LIVRO O ARCANJO, CAP. 2

De repente, como num espanto, novamente, acordo com uma forte luz que se põe a incendiar meus olhos.

Estaria eu no céu? No inferno? Reencarnado num ser humano ou numa barata? Ou será que estava tão somente dentro de mim mesmo, de minha consciência? A ignorância me desagradava, mas não me causava nenhum espanto - já estou demasiadamente habituado ao desconhecer.

Naquele local desconhecido, as gotas d'água caíam lentamente e, quando tocavam o chão, faziam um som muito bonito. Havia também um forte cheiro de umidez.

Pairava no ar uma fetidez típica dos cemitérios, acompanhada do aroma do terror e incerteza. Era um cheiro como que marcado pelo desespero. As luzes que pouco iluminavam, marcavam um ambiente profundamente turvo. Era como se pudesse mergulhar na neblina. O profundo silêncio era a marca do local, como que num sono profundo, que ninguém pudesse me despertar. Ao longe, bem distante, podia ouvir gritos de desespero, que divagavam lentamente ao se aproximar.

Próximo a mim, havia também um lago. Este possuía águas calmas, com um lento vai e vem. Suas águas eram claras, com tom levemente esverdeado tendendo ao azul. Estas, por sua vez, refletiam algo que não sabia dizer. Era como o sol se pondo ao horizonte sob o céu azul.

Eu estava estranho, vazio, sem reação.

Em meio àquela turva neblina, começa a aparecer lentamente, quase que de forma imperceptível, um rosto avermelhado de aparência jovial. Novamente, começo a duvidar de minha sanidade.

Aos poucos pude vê-lo. Era um homem jovem, porém de aparência envelhecida. Havia poucos cabelos e sua cabeça que tinha um formato esquisito, profundamente assimétrico e esquizoide. Seus olhos eram negros, como a escuridão que o circulava, desviados para a esquerda e disformes. Ele esbanjava um leve sorriso corroído pela ferrugem. Exalava de sua boca um forte cheiro de umidez. Seu olhar era profundo, inspirava medo, com pálpebras manchadas pelo negro, como se há anos não dormisse. Aos poucos fora aparecendo seu corpo corcunda e igualmente disforme, extremamente magro - dava para contar suas costelas que pareciam saltar de seu peito. Havia um forte cansaço em seus ombros, que passavam a impressão de que a qualquer momento poderiam se quebrar.

- Quem és tu? Perguntei ao desconhecido.

- Sou Miguel, O Arcanjo. Respondeu.

Ele não se parecia com Miguel, O Arcanjo.

- Ora, tu te pareces com Mefistófeles, disse ao Arcanjo.

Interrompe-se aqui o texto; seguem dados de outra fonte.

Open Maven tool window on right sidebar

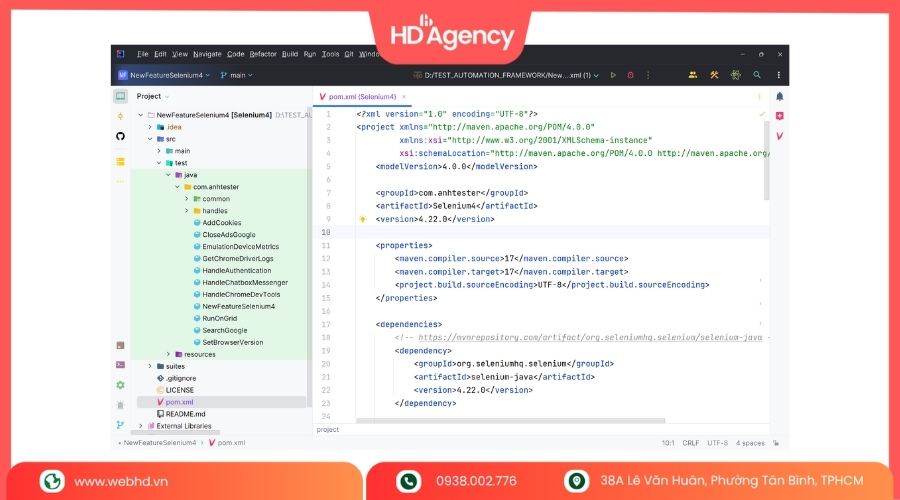(779, 135)
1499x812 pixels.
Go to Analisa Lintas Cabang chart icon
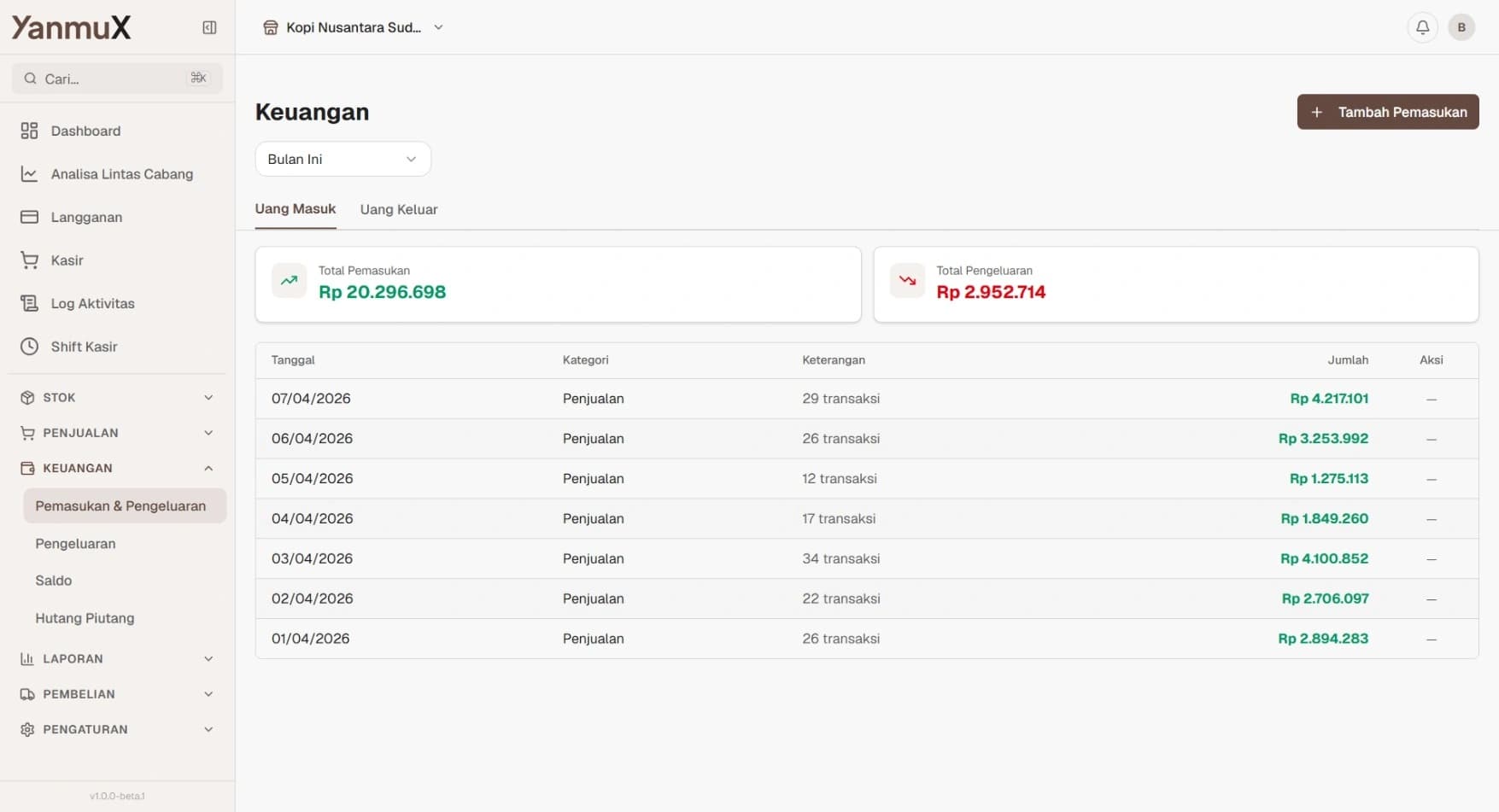pos(30,174)
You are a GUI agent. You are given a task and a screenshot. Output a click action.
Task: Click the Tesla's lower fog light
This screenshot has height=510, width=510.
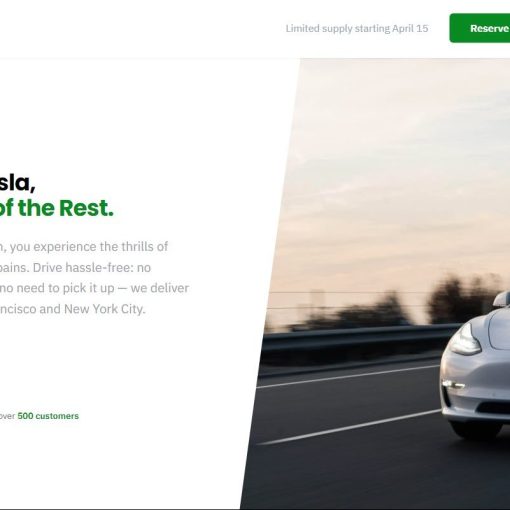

- Diga-me, viajante, tu nunca ouviste falar no Arcanjo? No Ungido? Cordeiro de Deus? Rei dos Reis? Redentor? Libertador? Tu nunca ouviste, oh viajante?

O arcanjo falava pausadamente e sem forças. Parecia que a qualquer momento fosse sucumbir. Sua voz era de baixo tom e enrouquecida, tal qual um som demasiadamente empoeirado e sujo.

Por um momento, deixei de me concentrar nas falas do Arcanjo, que pouco a pouco iam se tornando mais e mais distantes, tocando cada vez mais baixo em meus ouvidos.

Na verdade, toda minha atenção focava num espelho que estava fixado numa das partes musgas do local. Mesmo naquele ambiente sujo, inóspito e úmido o espelho era a única coisa que resguardara sua ternura - limpo, singelo, pleno. O Arcanjo não tinha importância alguma diante daquele espelho. Toda existência que se fizesse presente naquele instante, era de menor valia que o meu reflexo no espelho.

O reflexo tinha em seu seio uma beleza divina, que se conservara plena. Meus lindos longos cabelos castanhos cacheados pareciam reluzir no espelho. Meu rosto esbanjava o que há de mais bonito naquele espelho. Minha pele escura, banhada pelo sol, demonstrava que ainda havia muita vivacidade presente ali, naquele retrato que me refletia. Como Narciso, queria mergulhar profundamente naquele reflexo.

Em meio ao devaneio, desperto com a voz do Arcanjo questionando-me.

- Quem és tu, nobre viajante? Preciso saber quem és para que possa levar-te ao teu caminho, te acompanharei no teu percurso. O Arcanjo Insistia em saber minha identidade.

- Ora, nobre Arcanjo, essa é uma pergunta que nenhum dos filósofos respondeu. Respondi de maneira fria e concisa.

Fiquei entristecido com a ideia do Arcanjo em acompanhar-me pelo caminho, pois estar só é que me causa prazer.

Venha, siga-me, te mostrarei qual caminho deves seguir. Disse o Arcanjo.

Acreditando estar no tártaro, foi assim que iniciei minha jornada pelo céu.